__EXERCISE OBJECTIVE__
Reproduce each of the lines below word for word, keeping their original order.

__DATA LINES__
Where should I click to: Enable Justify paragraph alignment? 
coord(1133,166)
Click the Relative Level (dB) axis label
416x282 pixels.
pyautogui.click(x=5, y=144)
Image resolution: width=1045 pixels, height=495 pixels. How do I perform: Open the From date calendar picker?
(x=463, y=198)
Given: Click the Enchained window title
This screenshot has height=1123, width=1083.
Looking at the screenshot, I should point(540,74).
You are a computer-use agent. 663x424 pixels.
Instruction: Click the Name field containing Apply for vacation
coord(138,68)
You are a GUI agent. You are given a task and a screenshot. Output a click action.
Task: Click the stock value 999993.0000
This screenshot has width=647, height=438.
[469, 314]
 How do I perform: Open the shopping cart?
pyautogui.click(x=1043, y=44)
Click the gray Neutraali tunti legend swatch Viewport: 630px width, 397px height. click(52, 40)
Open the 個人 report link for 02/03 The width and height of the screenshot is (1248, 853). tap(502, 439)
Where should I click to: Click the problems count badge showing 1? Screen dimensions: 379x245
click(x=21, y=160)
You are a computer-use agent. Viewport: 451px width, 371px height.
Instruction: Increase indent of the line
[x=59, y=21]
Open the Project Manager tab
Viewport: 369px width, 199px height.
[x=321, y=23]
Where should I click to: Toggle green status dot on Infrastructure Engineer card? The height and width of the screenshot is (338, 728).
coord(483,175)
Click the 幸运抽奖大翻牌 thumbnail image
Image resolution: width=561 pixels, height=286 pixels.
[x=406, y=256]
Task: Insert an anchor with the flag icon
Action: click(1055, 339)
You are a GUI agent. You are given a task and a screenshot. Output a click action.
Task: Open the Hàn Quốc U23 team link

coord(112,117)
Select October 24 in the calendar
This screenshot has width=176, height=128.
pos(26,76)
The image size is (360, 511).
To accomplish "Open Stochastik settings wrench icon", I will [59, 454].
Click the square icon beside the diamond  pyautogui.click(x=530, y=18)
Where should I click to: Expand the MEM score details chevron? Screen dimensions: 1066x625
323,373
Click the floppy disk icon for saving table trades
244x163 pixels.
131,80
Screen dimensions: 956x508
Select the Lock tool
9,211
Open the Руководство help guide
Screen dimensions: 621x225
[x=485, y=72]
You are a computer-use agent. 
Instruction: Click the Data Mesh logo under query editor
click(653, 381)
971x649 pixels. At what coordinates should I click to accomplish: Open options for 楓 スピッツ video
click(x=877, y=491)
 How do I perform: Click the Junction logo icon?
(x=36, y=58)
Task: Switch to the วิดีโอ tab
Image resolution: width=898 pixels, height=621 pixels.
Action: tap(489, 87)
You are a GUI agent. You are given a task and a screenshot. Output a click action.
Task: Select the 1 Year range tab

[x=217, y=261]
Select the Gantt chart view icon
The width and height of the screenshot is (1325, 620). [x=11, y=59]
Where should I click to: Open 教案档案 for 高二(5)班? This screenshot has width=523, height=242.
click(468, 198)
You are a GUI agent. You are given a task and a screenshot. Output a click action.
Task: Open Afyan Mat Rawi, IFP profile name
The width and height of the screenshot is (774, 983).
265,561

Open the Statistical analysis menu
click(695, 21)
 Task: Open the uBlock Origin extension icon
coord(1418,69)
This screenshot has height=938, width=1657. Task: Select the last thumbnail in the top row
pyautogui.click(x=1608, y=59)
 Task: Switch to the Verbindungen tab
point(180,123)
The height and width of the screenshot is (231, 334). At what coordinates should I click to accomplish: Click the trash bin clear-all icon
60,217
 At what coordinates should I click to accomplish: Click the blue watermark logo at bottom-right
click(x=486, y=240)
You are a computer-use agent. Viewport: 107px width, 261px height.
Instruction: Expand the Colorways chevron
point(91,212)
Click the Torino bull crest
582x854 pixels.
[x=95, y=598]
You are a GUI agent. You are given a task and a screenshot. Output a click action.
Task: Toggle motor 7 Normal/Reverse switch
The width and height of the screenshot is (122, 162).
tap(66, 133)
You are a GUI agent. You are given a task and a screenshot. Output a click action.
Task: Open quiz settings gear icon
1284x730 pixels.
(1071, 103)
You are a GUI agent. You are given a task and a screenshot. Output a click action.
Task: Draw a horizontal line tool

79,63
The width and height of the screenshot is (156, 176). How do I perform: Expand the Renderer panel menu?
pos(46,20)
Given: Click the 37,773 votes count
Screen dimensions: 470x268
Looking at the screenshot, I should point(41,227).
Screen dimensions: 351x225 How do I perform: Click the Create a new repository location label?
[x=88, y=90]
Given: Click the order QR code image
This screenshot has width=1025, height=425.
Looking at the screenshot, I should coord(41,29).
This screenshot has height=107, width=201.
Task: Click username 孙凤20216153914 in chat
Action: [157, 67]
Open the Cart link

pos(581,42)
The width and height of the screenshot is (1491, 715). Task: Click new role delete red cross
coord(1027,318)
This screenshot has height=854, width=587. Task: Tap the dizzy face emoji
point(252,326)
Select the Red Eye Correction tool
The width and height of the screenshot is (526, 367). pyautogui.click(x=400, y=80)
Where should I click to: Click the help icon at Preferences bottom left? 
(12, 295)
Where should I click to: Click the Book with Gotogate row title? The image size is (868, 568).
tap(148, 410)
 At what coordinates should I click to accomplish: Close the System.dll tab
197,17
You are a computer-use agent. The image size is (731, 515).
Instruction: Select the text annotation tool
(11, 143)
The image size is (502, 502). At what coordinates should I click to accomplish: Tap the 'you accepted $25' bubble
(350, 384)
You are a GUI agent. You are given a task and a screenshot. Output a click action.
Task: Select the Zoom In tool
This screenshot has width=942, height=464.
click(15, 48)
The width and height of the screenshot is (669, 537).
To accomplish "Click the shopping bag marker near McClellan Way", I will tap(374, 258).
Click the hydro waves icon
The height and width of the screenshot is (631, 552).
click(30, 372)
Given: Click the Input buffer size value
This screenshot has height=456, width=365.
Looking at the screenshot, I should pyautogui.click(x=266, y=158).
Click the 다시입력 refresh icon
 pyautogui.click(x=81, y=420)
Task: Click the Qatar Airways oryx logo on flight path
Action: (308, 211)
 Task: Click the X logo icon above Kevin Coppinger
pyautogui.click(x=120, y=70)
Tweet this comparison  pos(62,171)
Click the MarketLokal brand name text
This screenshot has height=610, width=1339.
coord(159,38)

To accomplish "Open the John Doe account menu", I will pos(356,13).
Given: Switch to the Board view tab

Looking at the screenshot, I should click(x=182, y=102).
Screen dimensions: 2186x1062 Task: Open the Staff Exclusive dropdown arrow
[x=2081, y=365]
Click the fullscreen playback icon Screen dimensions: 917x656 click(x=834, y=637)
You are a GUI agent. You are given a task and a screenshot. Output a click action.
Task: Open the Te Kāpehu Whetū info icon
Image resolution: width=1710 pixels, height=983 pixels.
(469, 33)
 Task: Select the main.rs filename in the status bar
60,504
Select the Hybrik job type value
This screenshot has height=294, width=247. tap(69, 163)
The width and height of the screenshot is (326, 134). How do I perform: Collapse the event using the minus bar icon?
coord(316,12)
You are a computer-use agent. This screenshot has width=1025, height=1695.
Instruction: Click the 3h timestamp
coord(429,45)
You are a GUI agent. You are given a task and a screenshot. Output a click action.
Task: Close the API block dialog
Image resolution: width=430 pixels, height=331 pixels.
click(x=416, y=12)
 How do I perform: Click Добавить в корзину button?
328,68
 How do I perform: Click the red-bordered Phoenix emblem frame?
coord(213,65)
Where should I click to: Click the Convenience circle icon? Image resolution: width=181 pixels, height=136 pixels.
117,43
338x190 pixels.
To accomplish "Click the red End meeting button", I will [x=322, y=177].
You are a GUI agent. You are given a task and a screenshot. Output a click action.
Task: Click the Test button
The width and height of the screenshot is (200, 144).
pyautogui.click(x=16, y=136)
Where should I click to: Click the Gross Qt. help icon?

__OUTPUT__
Where should I click to: Enable Justify paragraph alignment? 
coord(1133,166)
Click the Relative Level (dB) axis label
416x282 pixels.
pyautogui.click(x=5, y=144)
Image resolution: width=1045 pixels, height=495 pixels. How do I perform: Open the From date calendar picker?
(x=463, y=198)
Given: Click the Enchained window title
This screenshot has height=1123, width=1083.
Looking at the screenshot, I should point(540,74).
You are a computer-use agent. 663x424 pixels.
Instruction: Click the Name field containing Apply for vacation
coord(138,68)
You are a GUI agent. You are given a task and a screenshot. Output a click action.
Task: Click the stock value 999993.0000
This screenshot has width=647, height=438.
[469, 314]
 How do I perform: Open the shopping cart?
pyautogui.click(x=1043, y=44)
Click the gray Neutraali tunti legend swatch Viewport: 630px width, 397px height. click(52, 40)
Open the 個人 report link for 02/03 The width and height of the screenshot is (1248, 853). tap(502, 439)
Where should I click to: Click the problems count badge showing 1? Screen dimensions: 379x245
click(x=21, y=160)
You are a computer-use agent. Viewport: 451px width, 371px height.
Instruction: Increase indent of the line
[x=59, y=21]
Open the Project Manager tab
Viewport: 369px width, 199px height.
[x=321, y=23]
Where should I click to: Toggle green status dot on Infrastructure Engineer card? The height and width of the screenshot is (338, 728).
coord(483,175)
Click the 幸运抽奖大翻牌 thumbnail image
Image resolution: width=561 pixels, height=286 pixels.
[x=406, y=256]
Task: Insert an anchor with the flag icon
Action: click(1055, 339)
You are a GUI agent. You are given a task and a screenshot. Output a click action.
Task: Open the Hàn Quốc U23 team link

coord(112,117)
Select October 24 in the calendar
This screenshot has width=176, height=128.
pos(26,76)
The image size is (360, 511).
To accomplish "Open Stochastik settings wrench icon", I will [59, 454].
Click the square icon beside the diamond  pyautogui.click(x=530, y=18)
Where should I click to: Expand the MEM score details chevron? Screen dimensions: 1066x625
323,373
Click the floppy disk icon for saving table trades
244x163 pixels.
131,80
Screen dimensions: 956x508
Select the Lock tool
9,211
Open the Руководство help guide
Screen dimensions: 621x225
[x=485, y=72]
You are a computer-use agent. 
Instruction: Click the Data Mesh logo under query editor
click(653, 381)
971x649 pixels. At what coordinates should I click to accomplish: Open options for 楓 スピッツ video
click(x=877, y=491)
 How do I perform: Click the Junction logo icon?
(x=36, y=58)
Task: Switch to the วิดีโอ tab
Image resolution: width=898 pixels, height=621 pixels.
Action: tap(489, 87)
You are a GUI agent. You are given a task and a screenshot. Output a click action.
Task: Select the 1 Year range tab

[x=217, y=261]
Select the Gantt chart view icon
The width and height of the screenshot is (1325, 620). [x=11, y=59]
Where should I click to: Open 教案档案 for 高二(5)班? This screenshot has width=523, height=242.
click(468, 198)
You are a GUI agent. You are given a task and a screenshot. Output a click action.
Task: Open Afyan Mat Rawi, IFP profile name
The width and height of the screenshot is (774, 983).
265,561

Open the Statistical analysis menu
click(695, 21)
 Task: Open the uBlock Origin extension icon
coord(1418,69)
This screenshot has height=938, width=1657. Task: Select the last thumbnail in the top row
pyautogui.click(x=1608, y=59)
 Task: Switch to the Verbindungen tab
point(180,123)
The height and width of the screenshot is (231, 334). At what coordinates should I click to accomplish: Click the trash bin clear-all icon
60,217
 At what coordinates should I click to accomplish: Click the blue watermark logo at bottom-right
click(x=486, y=240)
You are a computer-use agent. Viewport: 107px width, 261px height.
Instruction: Expand the Colorways chevron
point(91,212)
Click the Torino bull crest
582x854 pixels.
[x=95, y=598]
You are a GUI agent. You are given a task and a screenshot. Output a click action.
Task: Toggle motor 7 Normal/Reverse switch
The width and height of the screenshot is (122, 162).
tap(66, 133)
You are a GUI agent. You are given a task and a screenshot. Output a click action.
Task: Open quiz settings gear icon
1284x730 pixels.
(1071, 103)
You are a GUI agent. You are given a task and a screenshot. Output a click action.
Task: Draw a horizontal line tool

79,63
The width and height of the screenshot is (156, 176). How do I perform: Expand the Renderer panel menu?
pos(46,20)
Given: Click the 37,773 votes count
Screen dimensions: 470x268
Looking at the screenshot, I should point(41,227).
Screen dimensions: 351x225 How do I perform: Click the Create a new repository location label?
[x=88, y=90]
Given: Click the order QR code image
This screenshot has width=1025, height=425.
Looking at the screenshot, I should coord(41,29).
This screenshot has height=107, width=201.
Task: Click username 孙凤20216153914 in chat
Action: [157, 67]
Open the Cart link

pos(581,42)
The width and height of the screenshot is (1491, 715). Task: Click new role delete red cross
coord(1027,318)
This screenshot has height=854, width=587. Task: Tap the dizzy face emoji
point(252,326)
Select the Red Eye Correction tool
The width and height of the screenshot is (526, 367). pyautogui.click(x=400, y=80)
Where should I click to: Click the help icon at Preferences bottom left? 
(12, 295)
Where should I click to: Click the Book with Gotogate row title? The image size is (868, 568).
tap(148, 410)
 At what coordinates should I click to accomplish: Close the System.dll tab
197,17
You are a computer-use agent. The image size is (731, 515).
Instruction: Select the text annotation tool
(11, 143)
The image size is (502, 502). At what coordinates should I click to accomplish: Tap the 'you accepted $25' bubble
(350, 384)
You are a GUI agent. You are given a task and a screenshot. Output a click action.
Task: Select the Zoom In tool
This screenshot has width=942, height=464.
click(15, 48)
The width and height of the screenshot is (669, 537).
To accomplish "Click the shopping bag marker near McClellan Way", I will tap(374, 258).
Click the hydro waves icon
The height and width of the screenshot is (631, 552).
click(30, 372)
Given: Click the Input buffer size value
This screenshot has height=456, width=365.
Looking at the screenshot, I should pyautogui.click(x=266, y=158).
Click the 다시입력 refresh icon
 pyautogui.click(x=81, y=420)
Task: Click the Qatar Airways oryx logo on flight path
Action: (308, 211)
 Task: Click the X logo icon above Kevin Coppinger
pyautogui.click(x=120, y=70)
Tweet this comparison  pos(62,171)
Click the MarketLokal brand name text
This screenshot has height=610, width=1339.
coord(159,38)

To accomplish "Open the John Doe account menu", I will pos(356,13).
Given: Switch to the Board view tab

Looking at the screenshot, I should click(x=182, y=102).
Screen dimensions: 2186x1062 Task: Open the Staff Exclusive dropdown arrow
[x=2081, y=365]
Click the fullscreen playback icon Screen dimensions: 917x656 click(x=834, y=637)
You are a GUI agent. You are given a task and a screenshot. Output a click action.
Task: Open the Te Kāpehu Whetū info icon
Image resolution: width=1710 pixels, height=983 pixels.
(469, 33)
 Task: Select the main.rs filename in the status bar
60,504
Select the Hybrik job type value
This screenshot has height=294, width=247. tap(69, 163)
The width and height of the screenshot is (326, 134). How do I perform: Collapse the event using the minus bar icon?
coord(316,12)
You are a computer-use agent. This screenshot has width=1025, height=1695.
Instruction: Click the 3h timestamp
coord(429,45)
You are a GUI agent. You are given a task and a screenshot. Output a click action.
Task: Close the API block dialog
Image resolution: width=430 pixels, height=331 pixels.
click(x=416, y=12)
 How do I perform: Click Добавить в корзину button?
328,68
 How do I perform: Click the red-bordered Phoenix emblem frame?
coord(213,65)
Where should I click to: Click the Convenience circle icon? Image resolution: width=181 pixels, height=136 pixels.
117,43
338x190 pixels.
To accomplish "Click the red End meeting button", I will [x=322, y=177].
You are a GUI agent. You are given a task and a screenshot. Output a click action.
Task: Click the Test button
The width and height of the screenshot is (200, 144).
pyautogui.click(x=16, y=136)
Where should I click to: Click the Gross Qt. help icon?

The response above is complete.